Les projections climatiques relatives à l’enneigement naturel pour le XXIe siècle ont depuis longtemps mis en évidence les conséquences néfastes du changement climatique sur l’enneigement en moyenne montagne, c’est-à-dire pour les gammes d’altitude les plus proches, actuellement, de la limite pluie/neige moyenne.

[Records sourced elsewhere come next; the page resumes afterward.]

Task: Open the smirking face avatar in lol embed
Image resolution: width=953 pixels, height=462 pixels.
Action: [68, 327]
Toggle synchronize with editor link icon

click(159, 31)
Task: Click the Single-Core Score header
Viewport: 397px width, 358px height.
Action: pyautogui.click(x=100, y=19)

À l’horizon 2050, et ce quel que soit le scénario de concentrations en gaz à effet de serre, les projections indiquent une réduction de la durée d’enneigement de plusieurs semaines et de l’épaisseur moyenne hivernale de 10 à 40 %, en moyenne montagne. À l’horizon 2100, dans le cas de fortes réductions des émissions de gaz à effet de serre et l’atteinte de la neutralité carbone planétaire d’ici 2050, les simulations indiquent une stabilisation des conditions d’enneigement au niveau atteint en milieu de siècle. En cas de fortes émissions, la réduction de l’épaisseur moyenne hivernale pourrait atteindre 80 à 90 %, avec une durée d’enneigement très limitée et un manteau neigeux régulièrement inexistant en moyenne montagne.

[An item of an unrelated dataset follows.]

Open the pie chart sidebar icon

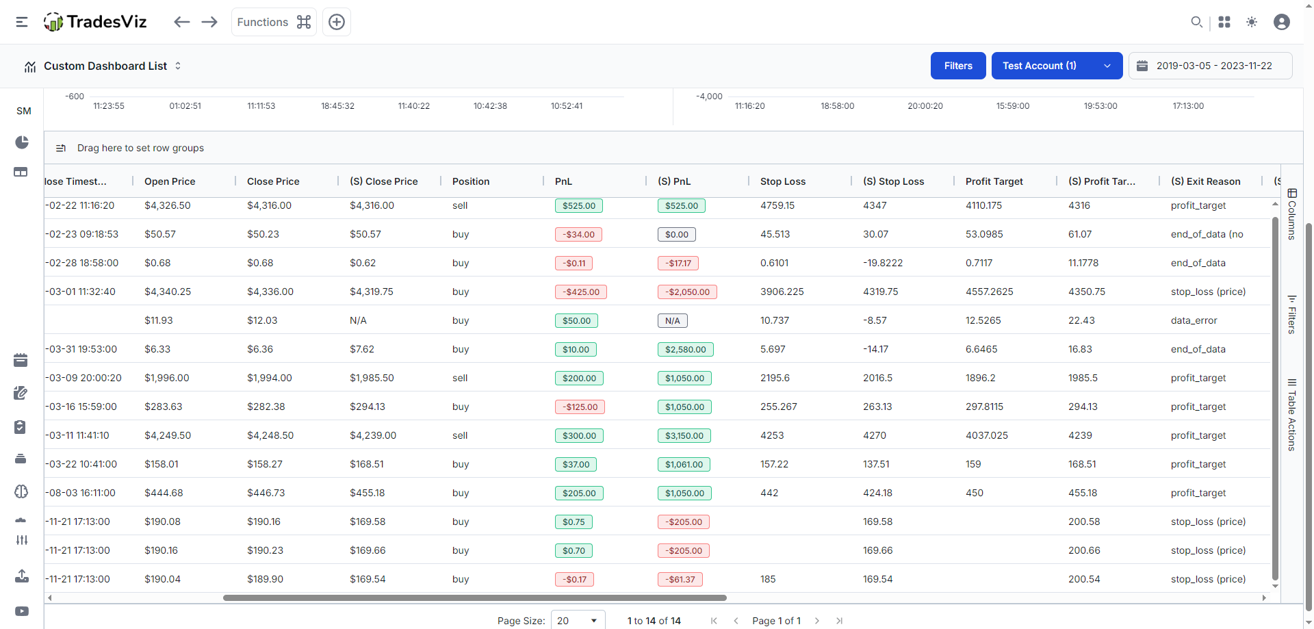point(22,142)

L'observatoire météorologique du col de Porte. © Météo-France.

S’adapter

Météo-France a développé plusieurs outils autour de la question de l’adaptation des activités en montagne, qui est un enjeu très fort pour les territoires concernés. À la modélisation climatique de l’enneigement naturel s’est ajoutée  une modélisation de la ressource neige telle qu’elle est exploitée dans les stations de ski, qui tient compte de la production de la neige de culture et du damage. Cela permet d’évaluer la neige qui va, ou pas, continuer à tomber, mais aussi de regarder dans quelle mesure la neige de culture pourrait compenser en fonction des ressources en eau et de température. Des travaux communs avec l’Inrae ont permis de réaliser des modélisations pour le domaine skiable des différentes stations de ski en France, et d’apporter des diagnostics de skiabilité au niveau de chaque piste, tout en renseignant sur les ressources nécessaires en eau et en énergie pour optimiser l’enneigement. Des services sont aujourd’hui disponibles en partenariat avec le bureau d’étude Dianeige au contact des stations de ski, aussi bien pour l’adaptation (ClimSnow) qu’à l’échéance saisonnière (ProSnow).